Hard water contains dissolved compounds, usually calcium or magnesium compounds. For example, limestone contains calcium carbonate, CaCO3. Carbonic acid in rainwater reacts with this to produce soluble calcium hydrogencarbonate:
carbonic acid + calcium carbonate + water→ calcium hydrogencarbonate
H2CO3(aq) + CaCO3(s) → Ca(HCO3)2(aq)
The presence of calcium ions and magnesium ions in the water makes it hard. Soft water readily forms lather with soap, but it is more difficult to form lather with hard water. The dissolved calcium ions and magnesium ions in hard water react with the soap to form scum, so more soap is needed. Soapless detergents do not form scum with hard water.
The types of rocks found in different regions determines how hard or soft the water will be.
The water in some parts of the country is soft because it has low levels of dissolved calcium and magnesium compounds, while the water in other parts of the country is hard because it has higher levels of dissolved calcium and magnesium compounds.
Fats and oils
Natural fats and oils are important raw materials. They are used in the chemical industry to make soap and biodiesel. Biodiesel is an alternative fuel to diesel made from crude oil. It is a renewable fuel, whereas normal diesel is a non-renewable fuel. Natural fats and oils from plants are also used to make margarine.
Natural fats and oils can come from plants or from animals. At room temperature:
fats are solids
oils are liquids
However, fats and oils have very similar chemical structures. They are esters (with a glycerol part joined to fatty acid parts).
Unsaturated fats and oils
saturated fats and oils contain no carbon-carbon double bonds
unsaturated fats and oils contain one or more carbon-carbon double bonds
The displayed formula for an unsaturated fat or oil will show C=C in its structure, but the displayed formula for a saturated fat or oil will not.
Testing for unsaturation
Orange bromine water can be used to test for unsaturation. When it is added to a sample of the fat or oil:
the bromine water stays orange with a saturated fat or oil
the bromine water goes colourless with an unsaturated fat or oil
Soap is made by reacting natural fats and oils with hot sodium hydroxide solution. Ester bonds are broken in the reaction, producing:
soap (sodium salts of the fatty acid parts)
This process is called saponification.
Here is the general word equation for saponification:
fat + sodium hydroxide → soap + glycerol
The type of reaction involved is called a hydrolysis reaction.
In a hydrolysis reaction, a substance reacts with water and becomes split as a result. The hydroxide ions present in saponification act as a catalyst, with the water needed supplied by the sodium hydroxide solution.
Detergent molecules are long and thin. It is good for the environment to wash clothes at 40'c or below. Washing machines need lots of energy and therefore contribute to greenhouse gases.
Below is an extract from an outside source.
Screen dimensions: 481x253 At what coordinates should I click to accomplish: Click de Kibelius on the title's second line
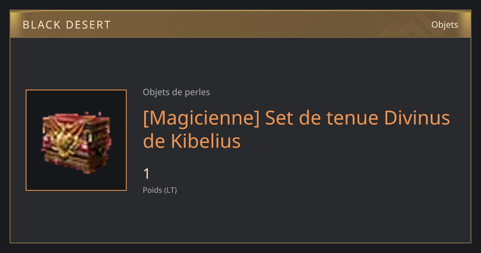pos(192,141)
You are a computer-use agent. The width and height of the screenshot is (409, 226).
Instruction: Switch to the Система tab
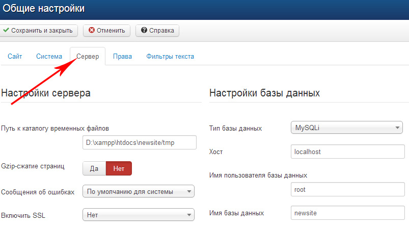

Good for coloured clothes as many dyes are damaged at high temperatures.
One end is hydrophilic - it loves water but hates oily liquids.
The other end is the opposite - hydrophobic - it likes oil but hates water.
When clothes are washed dirt is lifted off the clothes and put in to the water. If the dirt is made from oil or grease it will not dissolve in water. Detergents remove fat or oil stains by forming stong intermolecular bonds with both the oil and the water. The molecules of a stain are similar to each other. They cling together (by intermolecular forces) and so they're difficult to remove. A dry cleaning fluid consists of molecules similar to the stain molecules so the intermolecular forces between stain and solvent are similar to those between stain and stain. This enables the stain molecules to separate from each other and dissolve in the solvent. They can then be carried away.